Inovio Pharmaceuticals to Report Fourth Quarter and Year End 2017 Financial Results on March 14, 2018
March 12 2018 - 8:00AM
Inovio Pharmaceuticals, Inc. (NASDAQ:INO) announced today that it
will host a conference call and live webcast to report its 2017
fourth quarter and year end financial results on Wednesday, March
14, 2018 at 4:30 p.m. ET.
A live and archived version of the audio
presentation will be available online at
http://ir.inovio.com/investors/events/default.aspx. This is a
listen-only event but will include a live Q&A with
analysts.
A replay of the conference call will be
accessible two hours after the call at 877-481-4010 (domestic) or
919-882-2331 (international) using replay ID 26416.
About Inovio Pharmaceuticals,
Inc.
Inovio is taking immunotherapy to the next level
in the fight against cancer and infectious diseases. We are the
only immunotherapy company that has reported generating T cells in
vivo in high quantity that are fully functional and whose killing
capacity correlates with relevant clinical outcomes with a
favorable safety profile. With an expanding portfolio of immune
therapies, the company is advancing a growing preclinical and
clinical stage product pipeline.
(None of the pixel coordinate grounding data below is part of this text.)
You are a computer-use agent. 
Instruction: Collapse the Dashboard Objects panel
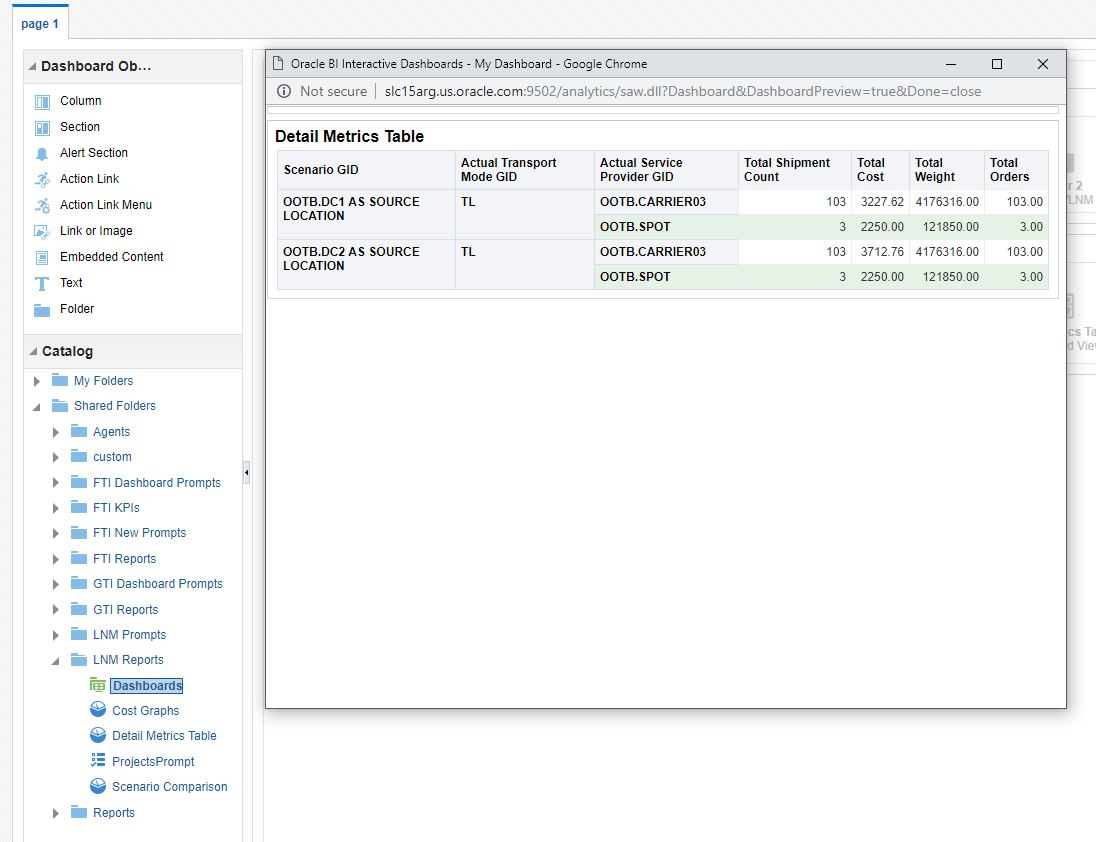click(33, 67)
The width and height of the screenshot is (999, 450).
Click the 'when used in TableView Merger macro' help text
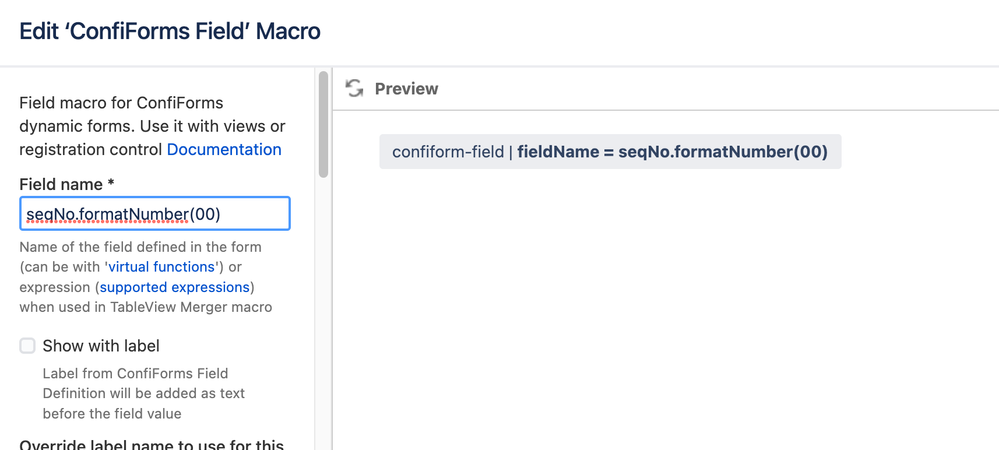tap(146, 307)
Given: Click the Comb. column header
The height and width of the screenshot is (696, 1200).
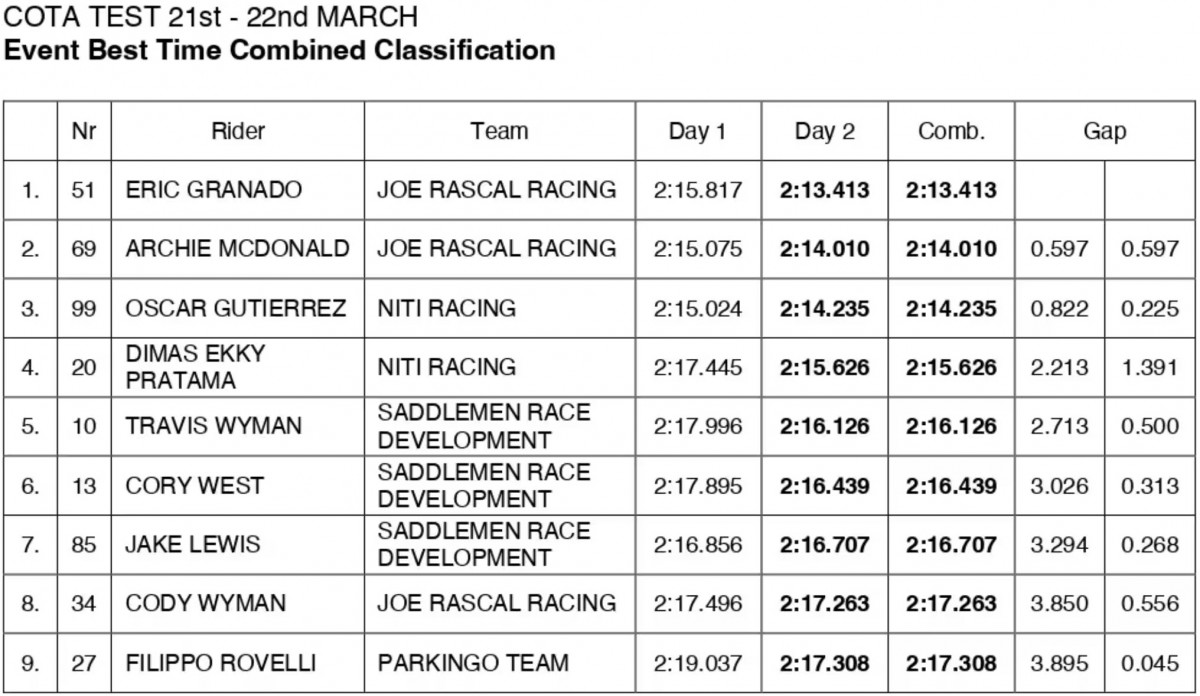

Partners and collaborators include
MedImmune, Regeneron, Genentech, The Wistar Institute, University
of Pennsylvania, the Parker Institute for Cancer Immunotherapy,
DARPA, GeneOne Life Science, Plumbline Life Sciences, ApolloBio
Corporation, Drexel University, NIH, HIV Vaccines Trial Network,
National Cancer Institute, U.S. Military HIV Research Program, and
Laval University. For more information, visit www.inovio.com.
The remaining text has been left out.